--- Instructions for the task ---
All lines in the material with the string "Click" should be listed.

--- Source data ---

-------

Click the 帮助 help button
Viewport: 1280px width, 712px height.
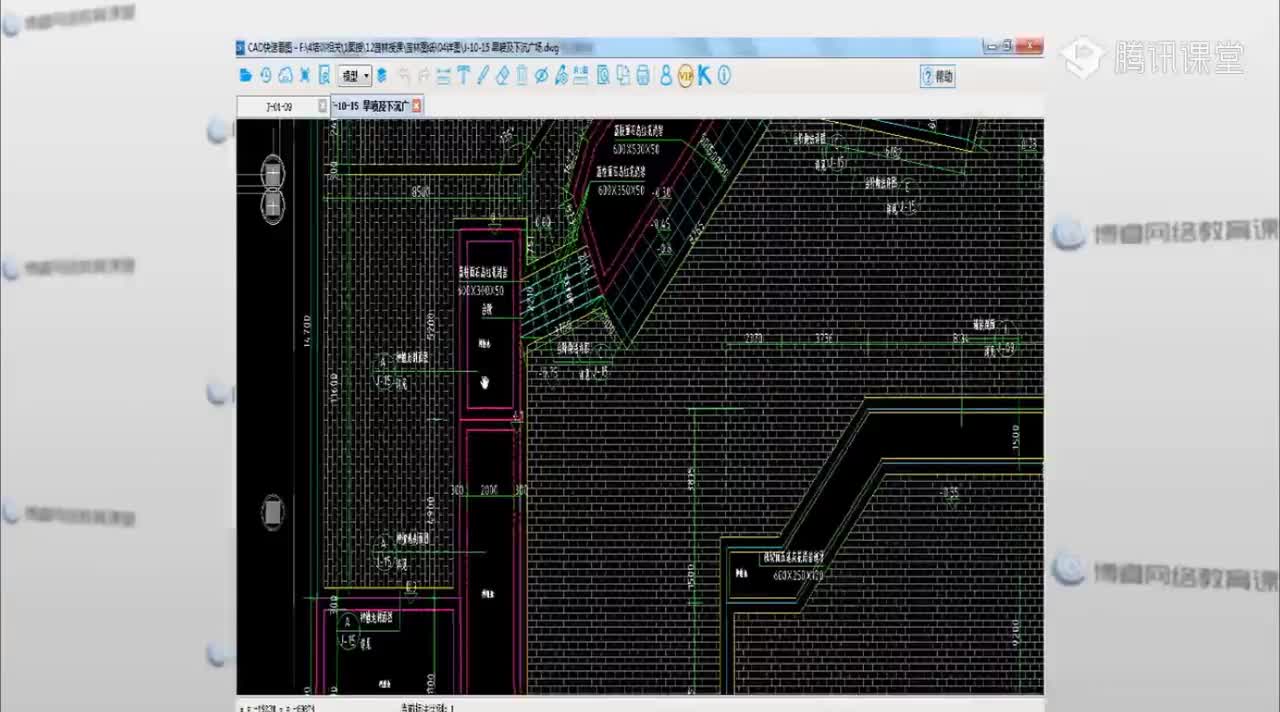[937, 76]
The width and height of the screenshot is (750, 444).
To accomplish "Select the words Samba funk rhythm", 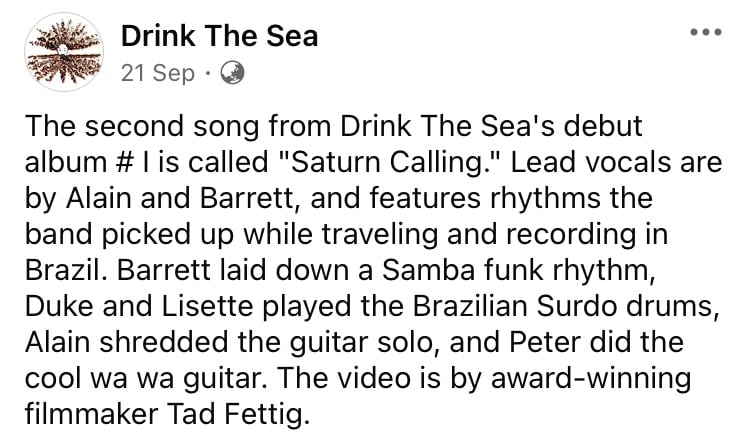I will point(518,270).
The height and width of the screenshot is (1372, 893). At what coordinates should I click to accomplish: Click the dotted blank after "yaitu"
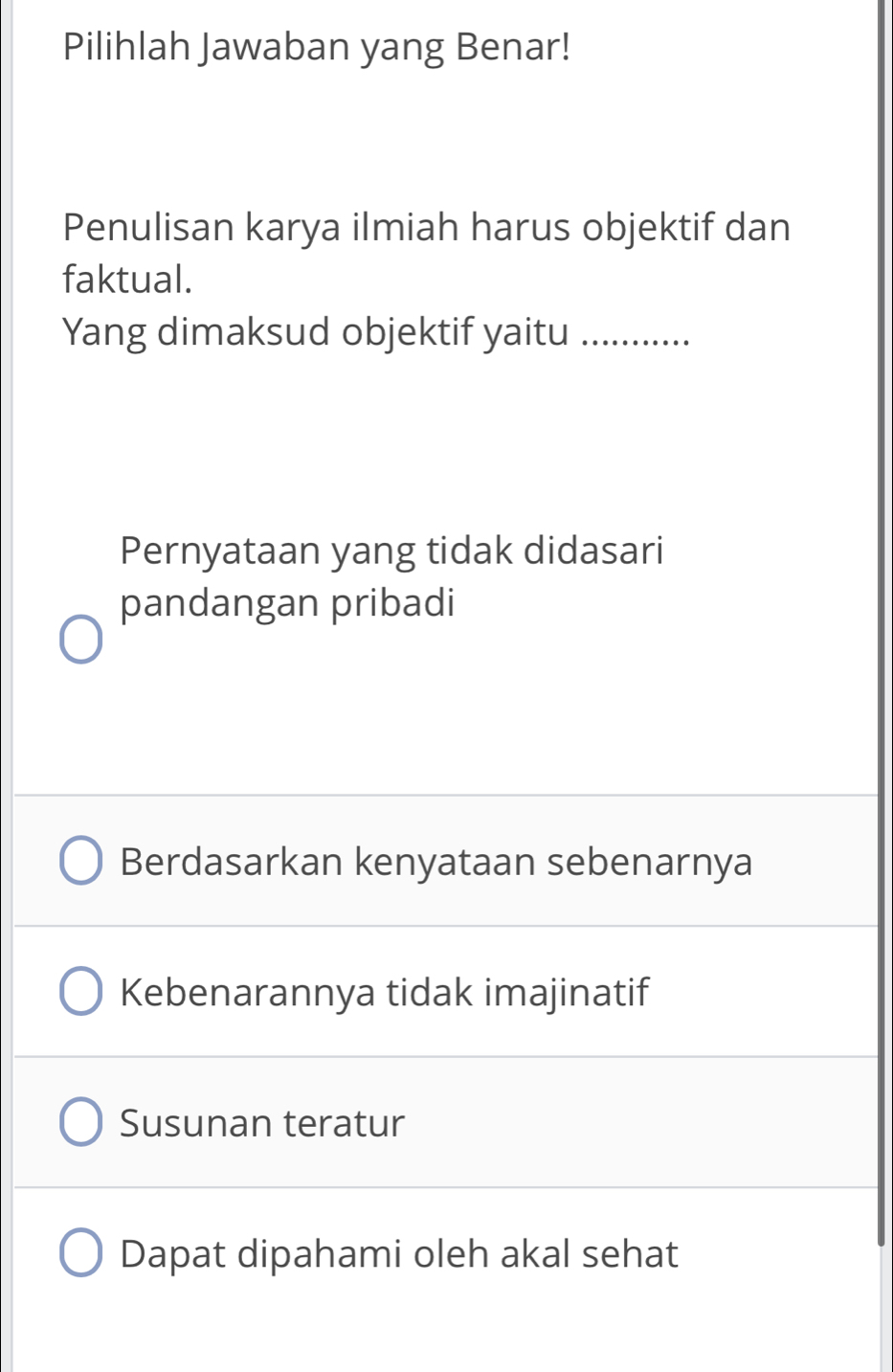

-------

--- Reply ---
Click the 帮助 help button
The height and width of the screenshot is (1372, 893). At what coordinates should I click to accomplish: Click the dotted blank after "yaitu"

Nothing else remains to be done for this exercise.